When it comes to terrorism and crimes against humanity, I have a burning urge to know why, to understand how these people, labelled inhuman, monsters, and what not, function. To understand the functions of society, government, laws, religion, and their own psyches, in propelling them towards their path. Are we all to blame, in some way or the other, either for perpetuating, or tolerating?

I’ve also been reading a lot of North Korean defection stories, the most recent, “In Order to Live”, by Yeonmi Park. They have rattled and shaken me to my very core, as I never thought systematic abuse and oppression of human rights was possible on such a mass scale.


But as I was reading, I learnt to tune out the pain and suffering, to compartmentalize it neatly into a mental box, to be never revisited. I tried to excuse my indifference with the usual thoughts. I could not do anything about it, because I was only one person. It was not my job, it was the UN’s and other global organizations. But somehow, I could not quite convince myself entirely.

I was also reading the last book, “The Tower of Nero”, in one of my favourite series, “The Trials of Apollo”, by Rick Riordan.

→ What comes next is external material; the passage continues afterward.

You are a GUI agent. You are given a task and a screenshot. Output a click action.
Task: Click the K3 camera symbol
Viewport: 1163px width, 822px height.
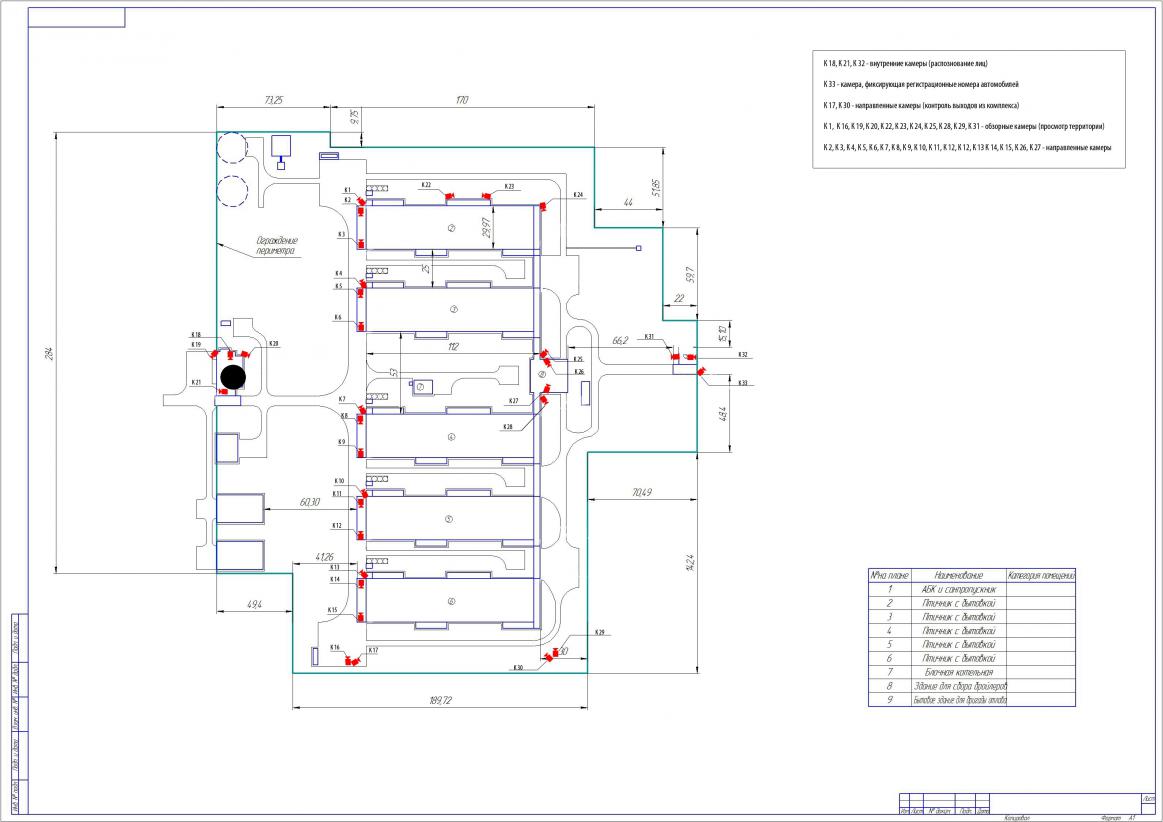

This is a series supposedly aimed towards 9 to 12 years old, however, I’m much older than that, and still feel like I haven’t gleaned everything I could from it yet.

There’s amputation, torture, emotional and mental abuse, death and carnage. Yet, the overwhelming question of sacrifice, divinity and the purpose of existence shines through so effortlessly, I am drawn in again and again. Is this also a gritty book? I would say so, but it’s just a children’s book.

What then, do I really mean by gritty books? I guess, anything that challenges my deepest, most intimate beliefs and values. Anything that forces me to confront parts of myself that I would rather keep hidden and smothered. Maybe anything that allows me to ask and ponder uncomfortable questions, not least, my own role in this world, and the unconscious parts I may be playing.

I will take anything that challenges the given narrative, and world order as gritty, no matter how taboo, dystopian or twisted it is. Unfortunately, sometimes reality is worse.